The LLM catches the wild phonetic misses. The dictionary catches what the LLM gets close but not canonical. Sanskrit has multiple valid transliterations: "Duryodhan" and "Duryodhana" are both real spellings, but the dictionary standardizes to one. It also knows to leave legitimate aliases alone: "Partha" is a real name for Arjuna, not a misspelling.
Pyannote listens to the audio and maps out who is speaking when — not words, just stretches of time labeled by voice. Then our code takes each timestamped word from Whisper and drops it into the matching speaker block.
Each word's timestamp lands it inside a speaker block —
that's how it gets labeled. Pyannote doesn't know names, just SPEAKER_00 and
SPEAKER_01. Name mapping happens later, by a human. Sometimes pyannote hears a voice
but Whisper can't decode the words, especially when Arti is getting sleepy and her
voice drops to a murmur. The pipeline marks these moments
[unintelligible] rather than pretending nobody spoke.
Fabricated speech
Whisper sometimes invents words during silence. Two independent systems disagree — that's the signal.
Diarization: no speaker detected, coverage 0.0
→ Flagged as hallucination
"Well." — probability 0.133, fabricated
→ Two consecutive identical words. One real, one not.
Inaudible child speech
Diarization detects Arti's voice at three points where Whisper produces nothing. The pipeline marks them honestly rather than dropping them.
Whisper: [no words produced]
→ Marked [unintelligible]
Model size is existential
Whisper's tiny model produces absolute silence where Arti speaks. The large model recovers her voice. This isn't an optimization — it's whether we capture half the conversation.

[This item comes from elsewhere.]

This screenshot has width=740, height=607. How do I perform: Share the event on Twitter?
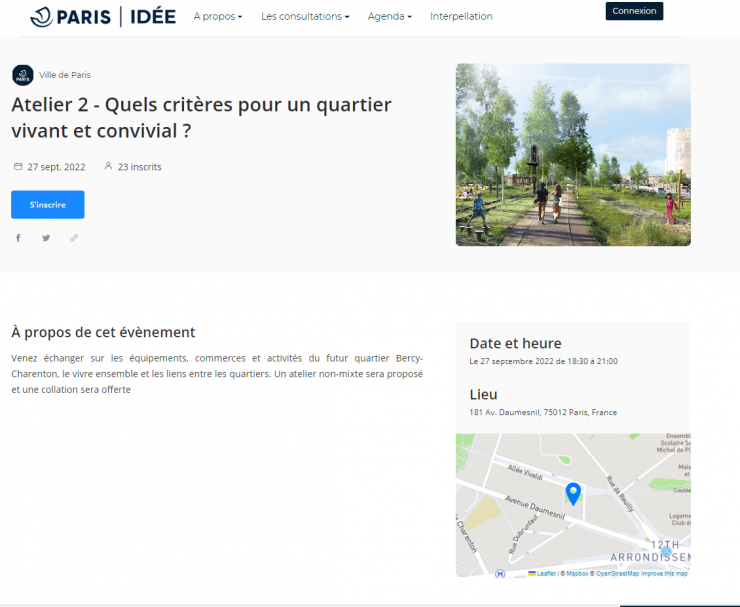pos(46,238)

large: "Dad, why do the fondos and the goros want to be king?"
AI & Kids
Once I have transcribed stories, the generative AI applications seem easy and obvious. Extract recurring themes and characters using a sprinkle of local model intelligence? (Seems fine) Generate Nano Banana illustrations of characters in the style of famed Pixar illustrator, Sanjay Patel? (um.. not cool) Build an Eleven Labs powered penguin companion stuffy that tells stories with a voice that sounds exactly like Daddy? (OH GOD. WHAT HAVE I DONE)
Models were trained on creatives' work without permission or money, but the tech is here. It's not disappearing. Our kids will grow up with it. What should its place be in their lives? How do I approach building on such a fraught foundation? (Meanwhile, Choksi, you use AI for coding every day... what about that IP? Hypocrite!)
What does it do to a kid when their thoughts skip straight to a generated image? Isn't the whole point to have those ideas live in your head, and then if you decide to put in the effort, pick up a crayon and be delighted with what your hands can make? What happens when a four-year-old forms a relationship with something that talks back to her whenever she wants, optimized to build attachment, before her brain is fully cooked?
So where do I go once the audio → transcripts system is built? Not sure. I know the point isn't to outsource storytelling, creativity, or imagination to machines. It's to understand our voices as storytellers. And have fun.
I do believe this project will help me clarify my own red lines about AI/technology and kids. As I work on this, I'm talking to child development experts, artists, and writers in my children's media, animation, writing, and edTech networks to help sharpen my thinking.
Guiding Principles
Immediate Connection
Removing friction brings creative choices you could not have imagined before.
Hard Fun
The best learning happens when you're building something you actually want.
Calm Technology
Technology can live on the periphery, there when you need it, and otherwise invisible.
The Arti Test
I only work on things for kids that I'd give my child.
Learning
Part of why I am excited about this project: I get to learn things I actually want to learn.
- AI-assisted development (Claude Code)
- Audio ML pipelines (Whisper, pyannote)
- IoT capture devices (ESP32)
- Edge ML deployment (Jetson, CUDA)
- Local-first architecture
When I realized this bedtime story project gave me a reason to explore NVIDIA's CUDA/Jetson stack, I was unreasonably happy. Robot-brain tech! Positronic! That's exciting. And I do want to have a voice in the rooms where these things that will interact with us — our families, our kids — get built.